Stored items
################

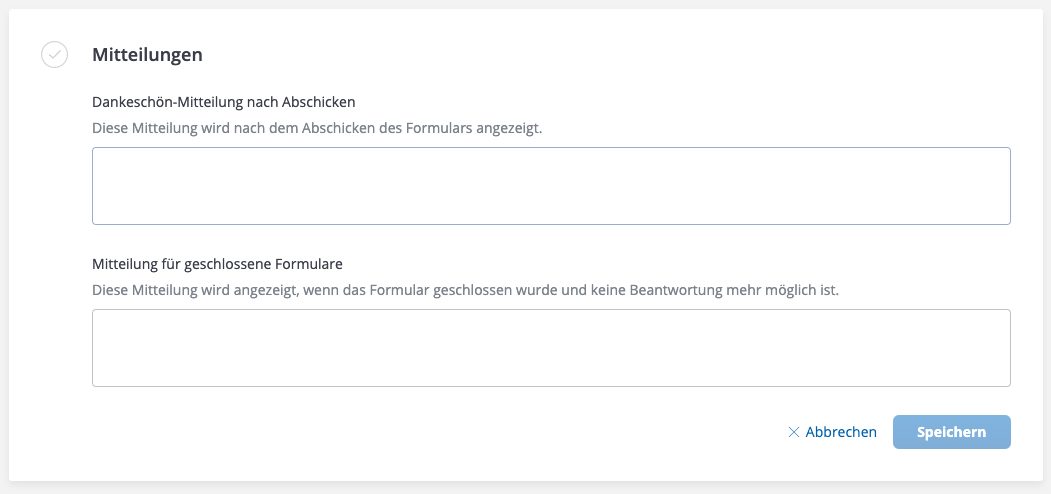Save the messages with Speichern
Viewport: 1051px width, 494px height.
click(x=951, y=432)
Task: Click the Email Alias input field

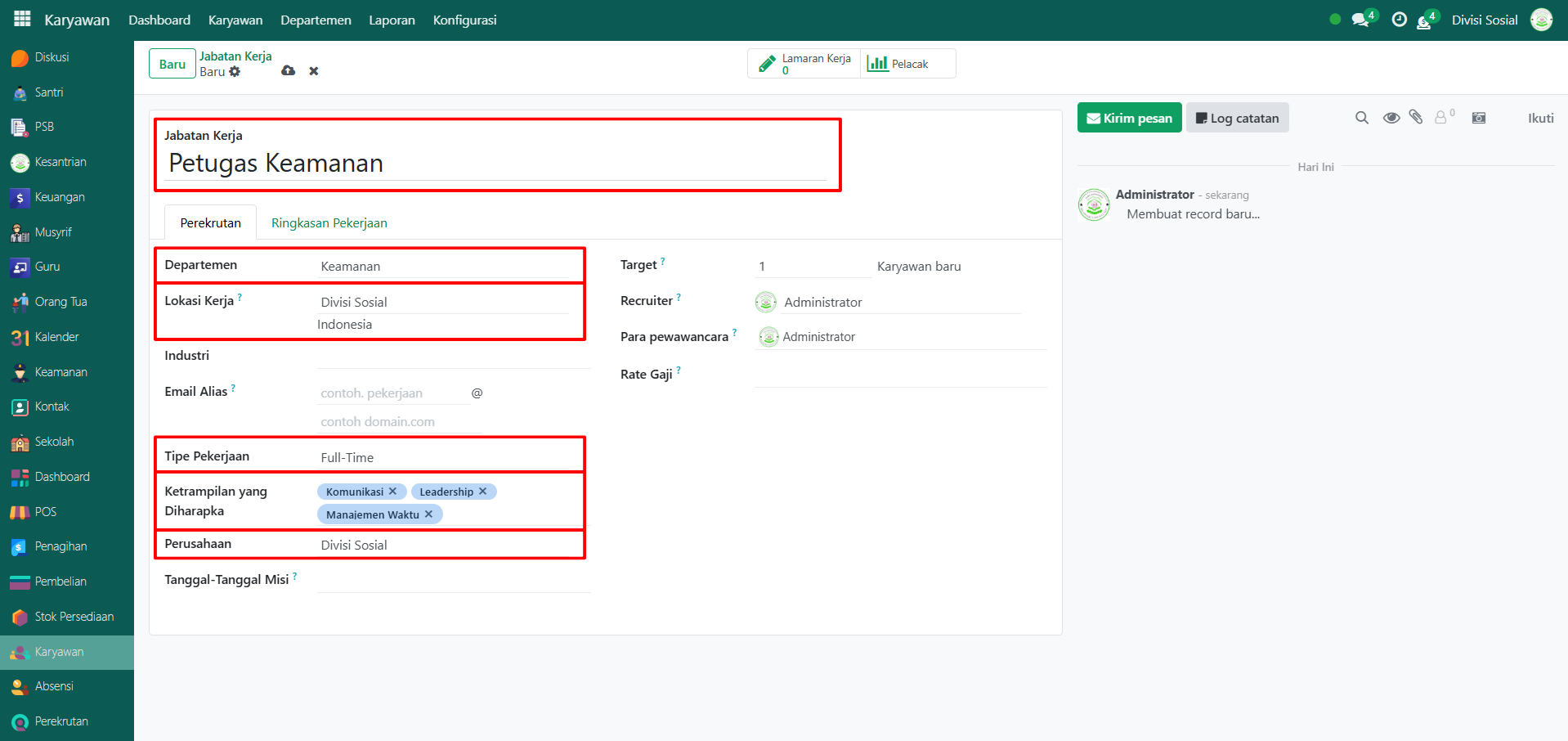Action: point(392,393)
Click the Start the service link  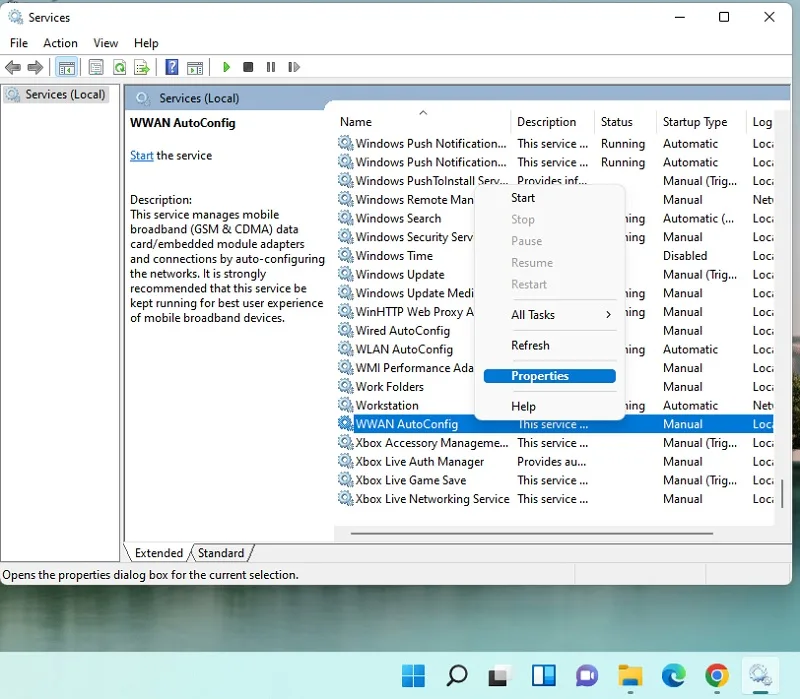coord(141,156)
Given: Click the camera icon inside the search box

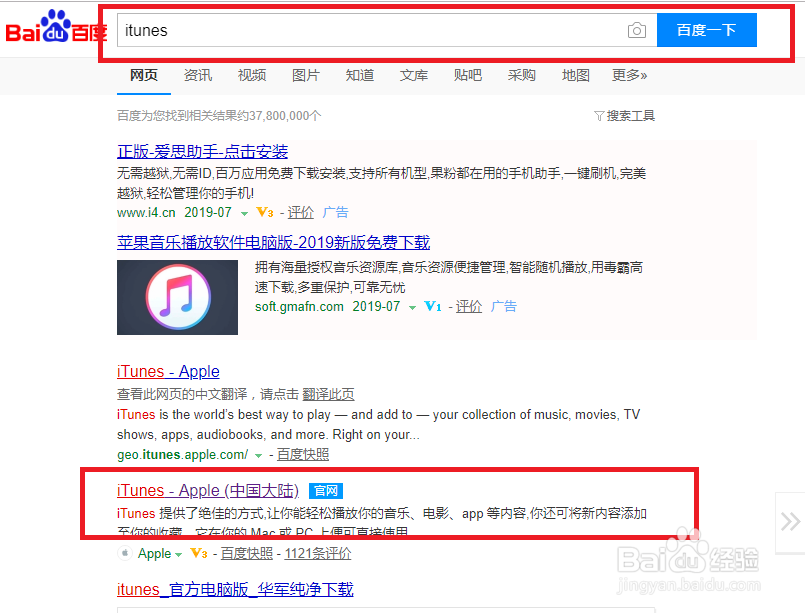Looking at the screenshot, I should [x=637, y=30].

################

EXERCISE PROMPT
Write out exactly the lines from the one containing "Given: Click the" through the end of the entries, both included. Pictures are not copied.

EXERCISE RESPONSE
Given: Click the camera icon inside the search box

Looking at the screenshot, I should [x=637, y=30].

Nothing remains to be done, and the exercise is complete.